Reyes understands the importance of leadership under battle conditions first hand. She was deployed to Afghanistan as a military intelligence officer.
“As a combat veteran, I know what training and discipline it requires to lead your men and women to victory,” Reyes said. “One of the things I wanted for this program is to make it a premier program, the best program that it could be to give these cadets the leadership, the mentorship they need so they can become great leaders in the U.S. Army. But also we want to give them realistic training and help them to build resilience.”
Under Reyes command, the cadre hosted the 25th-annual Brigade Ranger Challenge Competition, which was held on the NMSU campus for the first time. The grueling three-day competition tested teams of 11 cadets from regional universities on problem solving and military skills.
Reyes described NMSU’s ROTC cadets as working hard not only on their academics and military science classes but also holding other leadership positions on campus such as tutoring, student government, as student athletes and in fraternities or sororities. Among the most prestigious volunteer projects of the cadets is that NMSU is the honorary Bataan Death March Batallion. The cadets also work closely with the Boys and Girls Clubs, the Lions Club and other local organizations and each year, they conduct a fundraiser for El Caldito Soup Kitchen in Las Cruces.

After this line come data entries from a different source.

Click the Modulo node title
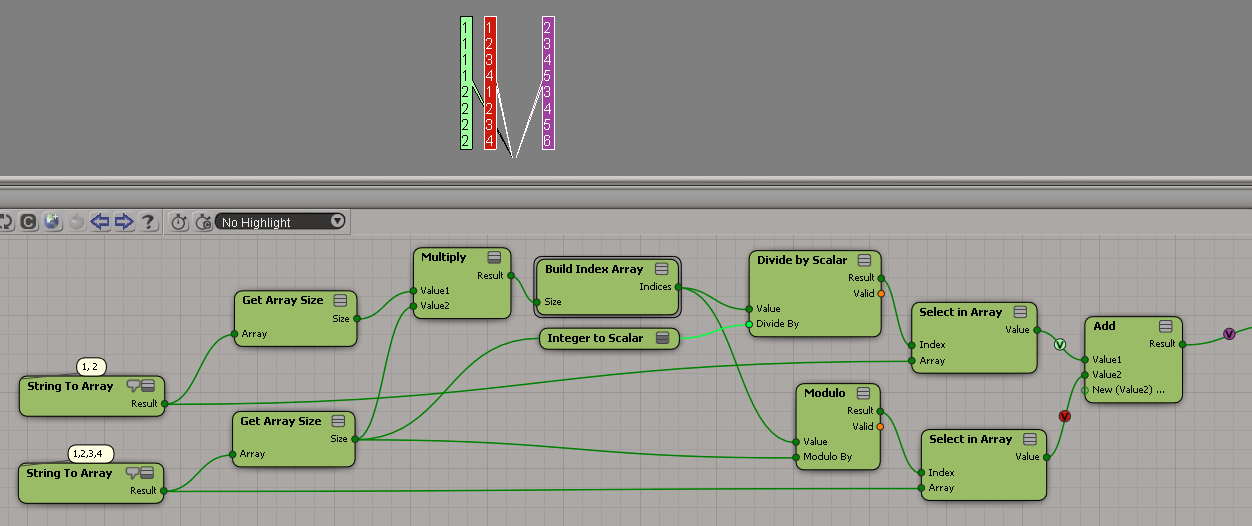This screenshot has width=1252, height=526. point(824,393)
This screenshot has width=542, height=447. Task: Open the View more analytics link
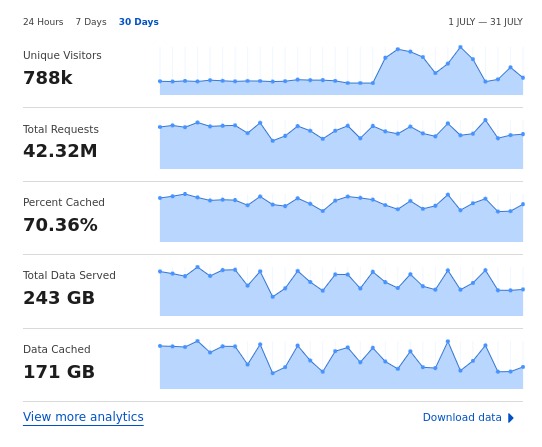[83, 417]
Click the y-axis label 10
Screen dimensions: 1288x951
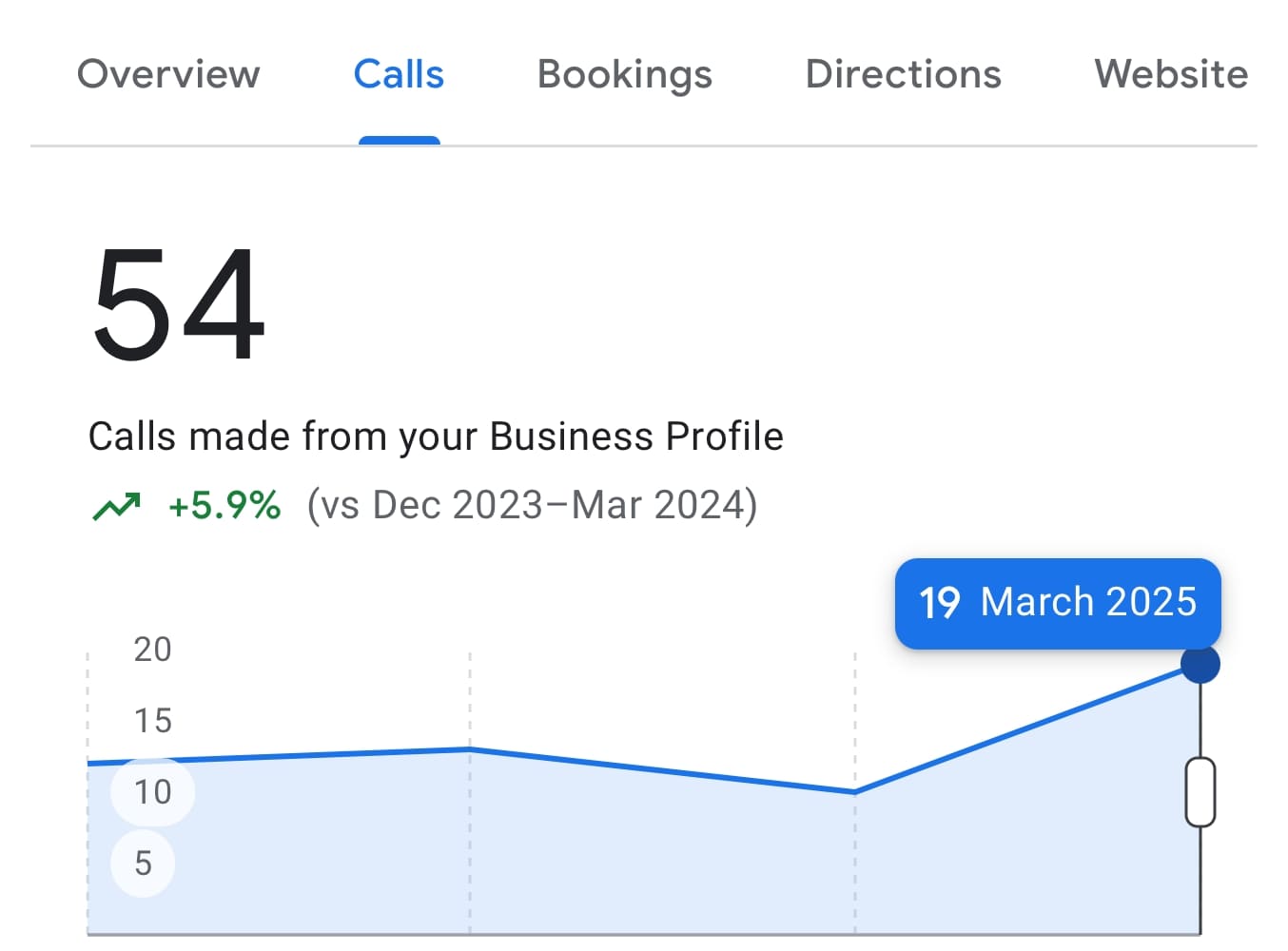pos(152,792)
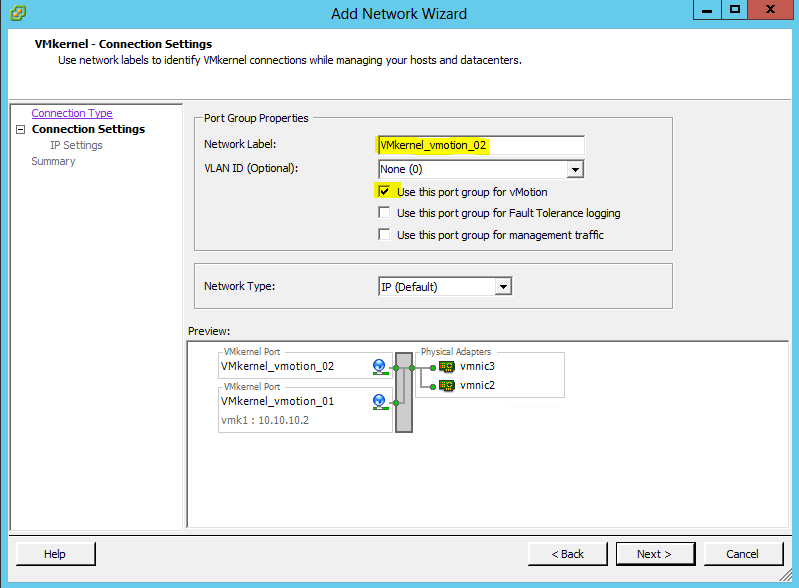Click the vmnic2 adapter card icon

coord(446,386)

“It’s very important for us when we’re in the military, not only is that military base part of our community, but also the city we reside in and it’s important to give back to the community,” Reyes said. “A leader is not only strong and resilient, but also caring, caring for his or her soldiers, but also for our community. This community has welcomed me, the cadets and this program with open arms and if we can just give them back a little of the support they give us every day, it means a lot to us.”
Reyes grew up in Los Angeles and was the first in her family to graduate from high school and college. She understands the struggles many of the cadets face.
“I did not come from a wealthy family,” said Reyes. “I worked very hard to be where I’m at and I think that gives them hope.
“When you’re administering their oath of commission and they’re second lieutenants in the National Guard, active duty Army or reserve and the next day you see them walk across the stage and get their degree or graduate degree. That is the best, the most rewarding because they’re like your children. The hardest part of this job is the students you can’t reach or can’t help. When you see those students who don’t make it, it hurts. You want to see everyone succeed. I want to give them the chance that someone gave me.”